Il n'a garde d'aller avouer cela. Ce serait se faire tort, et se
montrer indigne d'un père comme vous.

 

ARGANTE
Je me moque de cela.

 

SCAPIN
Il faut, pour son honneur et pour le vôtre, qu'il dise dans le monde
que c'est de bon gré qu'il l'a épousée.

 

ARGANTE
Et je veux, moi, pour mon honneur et pour le sien, qu'il dise le
contraire.

 

SCAPIN
Non, je suis sûr qu'il ne le fera pas.

 

ARGANTE
Je l'y forcerai bien.

 

SCAPIN
Il ne le fera pas, vous dis-je.

 

ARGANTE
Il le fera, ou je le déshériterai.

 

SCAPIN
Vous ?

 

ARGANTE
Moi.

 

SCAPIN
Bon !

 

ARGANTE
Comment, bon !

 

SCAPIN
Vous ne le déshériterez point.

 

ARGANTE
Je ne le déshériterai point ?

 

SCAPIN
Non.

 

ARGANTE
Non ?

 

SCAPIN
Non.

 

ARGANTE
Ouais ! Voici qui est plaisant.

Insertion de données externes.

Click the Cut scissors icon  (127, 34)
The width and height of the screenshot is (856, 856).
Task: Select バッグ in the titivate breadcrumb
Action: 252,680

Je ne déshériterai point mon fils ?

 

SCAPIN
Non, vous dis-je.

 

ARGANTE
Qui m'en empêchera ?

 

SCAPIN
Vous-même.

 

ARGANTE
Moi ?

 

SCAPIN
Oui. Vous n'aurez pas ce coeur-là.

 

ARGANTE
Je l'aurai.

 

SCAPIN
Vous vous moquez !

 

ARGANTE
Je ne me moque point.

 

SCAPIN
La tendresse paternelle fera son office.

 

ARGANTE
Elle ne fera rien.

 

SCAPIN
Oui, oui.

 

ARGANTE
Je vous dis que cela sera.

 

SCAPIN
Bagatelles !

 

ARGANTE
Il ne faut point dire : Bagatelles.

 

SCAPIN
Mon Dieu, je vous connais, vous êtes bon naturellement.

 

ARGANTE
Je ne suis point bon, et je suis méchant, quand je veux. Finissons ce
discours qui m'échauffe la bile. (En s'adressant à Sylvestre.) Va-t'en,
pendard, va-t'en me chercher mon fripon, tandis que j'irai rejoindre le
seigneur Géronte pour lui conter ma disgrâce.

 

SCAPIN
Monsieur, si je vous puis être utile en quelque chose, vous n'avez qu'à
me commander.

 

ARGANTE
Je vous remercie. (À part.) Ah ! pourquoi faut-il qu'il soit fils
unique ! Et que n'ai-je à cette heure la fille que le Ciel m'a ôtée,
pour la faire mon héritière !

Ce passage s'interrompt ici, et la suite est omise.